The paid ads Facebook has disclosed were hardly on the scale one would expect for an all out effort ($100,000). A more serious problem for strong claims is timing, since the buys were scattered through 2015, 2016 and 2017 and across states, and appear to have focused often on states that had no chance of ever tipping in favor of Clinton.
Subsequent revelations by Facebook underscore the importance of this issue, since more than half of its ads are admitted to have run after the election.
The Senate Intelligence Committee hearings produced truly microscopic numbers for putative Russian efforts directed at the key battleground states of Wisconsin, Pennsylvania, and Michigan:
For Wisconsin, $1,979, with all but $54 dollars of this spent during the primary. Russian Facebook spending in the other two was even more minuscule: Pennsylvania absorbed $823 and Michigan $300.
Unless Facebook discloses some vast new trove, the conclusion has to be this was no full court press.
The paid ads on Facebook did not mention Trump or Clinton in the vast majority of cases. Only about 100 of the ads overtly mentioned support for Donald Trump or opposition to Hillary Clinton. Instead, of the roughly 3,500 ads, more than half — about 1,950 — made expressed references to race.

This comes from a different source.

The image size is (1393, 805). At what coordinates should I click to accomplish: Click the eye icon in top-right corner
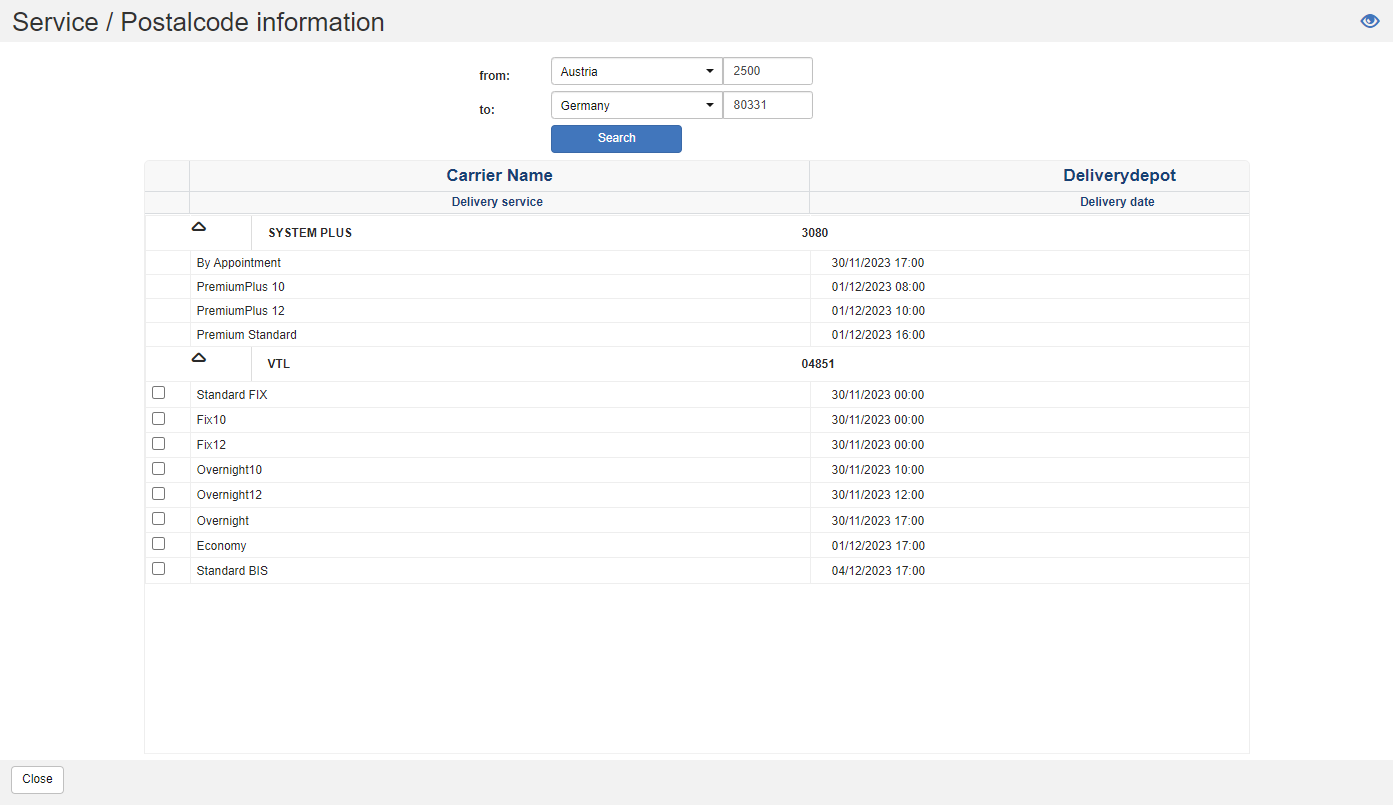1369,21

At least 25% of the ads centered on issues involving crime and policing, often with a racial connotation. Separate ads, launched simultaneously, would stoke suspicion about how police treat black people in one ad, while another encouraged support for pro-police groups.
10. People entertain the concept there is more than one explanation for Trump’s behavior. How many people say their reason for “knowing Trump did it” amounts to his behavior regarding Russia? They say, “Trump loves Putin. Trump never says anything bad about Putin. Trump is scared of Putin. Trump is being blackmailed by Putin. Trump protests too much about RussiaGate; therefore, he did it.”
There are three general explanations of Trump’s behavior toward Russia (and other hard-right broadly autocratic regimes), and for unknown reasons the two most likely ones are almost entirely absent from our electronic media. The three explanations, in ascending order of likelihood, are:
- The Manchurian Candidate: He’s being blackmailed or has been a Russian asset for years.
- The Wannabe Dictator: He believes countries should be run like companies—essentially autocracies.
- The Deadbeat: He’s not only not rich, but he’s badly in debt, and Russian billionaires are among his main creditors.
The Manchurian Candidate was largely the one Democrats implied during the election, and most have implicitly embraced since then, along with many commentators on MSNBC and CNN. It’s the least likely, although if it’s true, Robert Mueller will probably be letting us all know soon.
There’s little in Trump’s past that would suggest this is the case other than his embrace of Russia over the Obama administration’s reactions to the annexation of Crimea and activity in Ukraine.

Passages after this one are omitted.